Nothing but the lines from the one containing "Instruction: Select the" through the final line of the data should be repeated, and each must be exact.

START Data listing

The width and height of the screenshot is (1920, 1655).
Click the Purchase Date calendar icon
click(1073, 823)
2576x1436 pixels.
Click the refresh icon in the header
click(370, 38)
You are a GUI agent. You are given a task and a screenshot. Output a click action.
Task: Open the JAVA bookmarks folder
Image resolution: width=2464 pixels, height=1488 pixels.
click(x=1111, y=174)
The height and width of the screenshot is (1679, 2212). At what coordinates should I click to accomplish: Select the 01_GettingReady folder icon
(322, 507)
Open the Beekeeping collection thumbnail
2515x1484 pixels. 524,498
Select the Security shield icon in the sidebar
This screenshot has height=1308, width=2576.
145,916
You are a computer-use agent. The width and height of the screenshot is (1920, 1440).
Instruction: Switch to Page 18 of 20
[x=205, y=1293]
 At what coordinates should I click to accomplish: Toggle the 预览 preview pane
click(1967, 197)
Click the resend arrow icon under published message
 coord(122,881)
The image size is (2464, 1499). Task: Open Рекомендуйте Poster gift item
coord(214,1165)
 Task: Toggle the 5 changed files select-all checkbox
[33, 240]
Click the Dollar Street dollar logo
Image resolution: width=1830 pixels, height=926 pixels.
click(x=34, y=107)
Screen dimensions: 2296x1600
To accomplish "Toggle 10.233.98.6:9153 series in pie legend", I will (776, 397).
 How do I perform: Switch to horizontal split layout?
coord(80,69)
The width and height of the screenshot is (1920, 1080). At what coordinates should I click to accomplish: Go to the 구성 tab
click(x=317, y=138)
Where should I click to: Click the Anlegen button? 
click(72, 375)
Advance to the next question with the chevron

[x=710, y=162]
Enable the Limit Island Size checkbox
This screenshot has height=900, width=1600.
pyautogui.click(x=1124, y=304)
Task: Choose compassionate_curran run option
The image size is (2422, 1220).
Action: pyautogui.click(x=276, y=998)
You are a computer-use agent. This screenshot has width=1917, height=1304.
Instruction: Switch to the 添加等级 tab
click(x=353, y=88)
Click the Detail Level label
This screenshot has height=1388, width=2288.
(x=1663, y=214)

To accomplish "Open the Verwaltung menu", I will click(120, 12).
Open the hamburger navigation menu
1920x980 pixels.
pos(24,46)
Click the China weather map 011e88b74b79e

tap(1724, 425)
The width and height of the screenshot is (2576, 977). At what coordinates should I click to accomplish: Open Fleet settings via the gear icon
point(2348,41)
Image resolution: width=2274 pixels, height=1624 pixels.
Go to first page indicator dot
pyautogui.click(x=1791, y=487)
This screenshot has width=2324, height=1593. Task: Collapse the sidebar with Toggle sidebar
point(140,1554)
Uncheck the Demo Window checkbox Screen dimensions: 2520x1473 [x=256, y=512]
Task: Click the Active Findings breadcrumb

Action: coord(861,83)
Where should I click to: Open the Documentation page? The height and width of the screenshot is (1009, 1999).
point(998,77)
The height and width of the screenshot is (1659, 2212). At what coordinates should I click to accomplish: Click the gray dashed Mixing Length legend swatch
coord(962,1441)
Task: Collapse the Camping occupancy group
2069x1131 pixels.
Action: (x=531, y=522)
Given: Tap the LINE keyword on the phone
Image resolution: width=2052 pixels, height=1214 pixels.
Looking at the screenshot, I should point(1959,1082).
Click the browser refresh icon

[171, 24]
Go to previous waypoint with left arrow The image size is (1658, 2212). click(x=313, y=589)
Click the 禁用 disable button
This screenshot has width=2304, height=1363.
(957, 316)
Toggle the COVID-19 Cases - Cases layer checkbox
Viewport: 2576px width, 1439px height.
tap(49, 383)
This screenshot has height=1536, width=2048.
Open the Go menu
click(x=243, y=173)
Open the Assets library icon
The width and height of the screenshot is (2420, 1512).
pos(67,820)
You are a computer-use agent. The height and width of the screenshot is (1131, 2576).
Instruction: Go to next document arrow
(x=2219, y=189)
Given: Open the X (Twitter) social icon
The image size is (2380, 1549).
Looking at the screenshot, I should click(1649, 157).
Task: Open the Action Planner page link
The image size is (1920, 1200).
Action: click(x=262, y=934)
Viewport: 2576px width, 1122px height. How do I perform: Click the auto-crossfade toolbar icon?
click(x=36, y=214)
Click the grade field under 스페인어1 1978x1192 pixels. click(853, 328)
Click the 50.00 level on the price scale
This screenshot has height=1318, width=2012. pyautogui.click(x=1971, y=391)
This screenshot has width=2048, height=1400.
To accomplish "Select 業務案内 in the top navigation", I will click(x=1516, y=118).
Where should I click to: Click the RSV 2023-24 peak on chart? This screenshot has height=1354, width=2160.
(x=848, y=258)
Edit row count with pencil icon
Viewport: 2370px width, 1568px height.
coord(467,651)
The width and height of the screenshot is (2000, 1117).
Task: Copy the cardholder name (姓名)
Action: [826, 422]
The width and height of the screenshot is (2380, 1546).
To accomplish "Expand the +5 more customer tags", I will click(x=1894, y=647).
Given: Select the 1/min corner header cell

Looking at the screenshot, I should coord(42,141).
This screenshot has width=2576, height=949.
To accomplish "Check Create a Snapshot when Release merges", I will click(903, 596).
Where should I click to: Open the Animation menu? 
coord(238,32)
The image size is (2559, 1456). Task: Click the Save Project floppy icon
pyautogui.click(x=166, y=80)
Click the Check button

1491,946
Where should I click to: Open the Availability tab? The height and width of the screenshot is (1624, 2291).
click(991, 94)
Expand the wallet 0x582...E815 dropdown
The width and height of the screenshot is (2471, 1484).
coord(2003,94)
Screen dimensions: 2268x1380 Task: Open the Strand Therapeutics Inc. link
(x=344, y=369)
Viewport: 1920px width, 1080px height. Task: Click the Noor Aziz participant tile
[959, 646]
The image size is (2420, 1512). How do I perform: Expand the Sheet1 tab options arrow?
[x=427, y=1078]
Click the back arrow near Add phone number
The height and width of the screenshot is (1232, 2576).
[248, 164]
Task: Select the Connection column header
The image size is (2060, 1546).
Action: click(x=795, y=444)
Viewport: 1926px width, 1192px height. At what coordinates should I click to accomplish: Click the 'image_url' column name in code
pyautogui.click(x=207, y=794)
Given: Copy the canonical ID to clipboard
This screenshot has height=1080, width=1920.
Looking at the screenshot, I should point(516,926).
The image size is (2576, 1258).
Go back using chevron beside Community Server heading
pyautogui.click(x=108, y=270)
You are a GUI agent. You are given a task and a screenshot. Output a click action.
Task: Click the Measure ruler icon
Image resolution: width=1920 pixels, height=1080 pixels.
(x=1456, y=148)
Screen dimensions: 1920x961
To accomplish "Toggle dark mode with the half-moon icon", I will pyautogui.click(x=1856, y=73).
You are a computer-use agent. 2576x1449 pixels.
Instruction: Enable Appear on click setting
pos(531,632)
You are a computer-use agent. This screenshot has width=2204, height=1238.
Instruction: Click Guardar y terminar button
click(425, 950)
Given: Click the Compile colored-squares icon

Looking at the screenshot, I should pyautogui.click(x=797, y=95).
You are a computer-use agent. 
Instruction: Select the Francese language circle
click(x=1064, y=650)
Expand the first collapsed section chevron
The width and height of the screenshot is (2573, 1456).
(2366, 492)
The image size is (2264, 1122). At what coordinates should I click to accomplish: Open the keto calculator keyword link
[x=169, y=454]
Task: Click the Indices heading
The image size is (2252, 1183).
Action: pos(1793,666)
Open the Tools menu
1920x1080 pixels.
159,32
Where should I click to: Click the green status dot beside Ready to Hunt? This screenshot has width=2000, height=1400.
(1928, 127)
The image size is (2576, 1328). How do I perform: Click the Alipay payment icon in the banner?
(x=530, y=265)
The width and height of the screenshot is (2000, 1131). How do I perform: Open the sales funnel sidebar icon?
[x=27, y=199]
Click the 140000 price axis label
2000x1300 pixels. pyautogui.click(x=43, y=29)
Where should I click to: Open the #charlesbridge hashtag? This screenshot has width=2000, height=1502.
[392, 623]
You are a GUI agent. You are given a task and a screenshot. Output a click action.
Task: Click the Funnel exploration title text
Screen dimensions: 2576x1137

END Data listing

Task answer >>
Instruction: Select the Francese language circle
click(x=1064, y=650)
Expand the first collapsed section chevron
The width and height of the screenshot is (2573, 1456).
(2366, 492)
The image size is (2264, 1122). At what coordinates should I click to accomplish: Open the keto calculator keyword link
[x=169, y=454]
Task: Click the Indices heading
The image size is (2252, 1183).
Action: pos(1793,666)
Open the Tools menu
1920x1080 pixels.
159,32
Where should I click to: Click the green status dot beside Ready to Hunt? This screenshot has width=2000, height=1400.
(1928, 127)
The image size is (2576, 1328). How do I perform: Click the Alipay payment icon in the banner?
(x=530, y=265)
The width and height of the screenshot is (2000, 1131). How do I perform: Open the sales funnel sidebar icon?
[x=27, y=199]
Click the 140000 price axis label
2000x1300 pixels. pyautogui.click(x=43, y=29)
Where should I click to: Open the #charlesbridge hashtag? This screenshot has width=2000, height=1502.
[392, 623]
You are a GUI agent. You are given a task and a screenshot. Output a click action.
Task: Click the Funnel exploration title text
Screen dimensions: 2576x1137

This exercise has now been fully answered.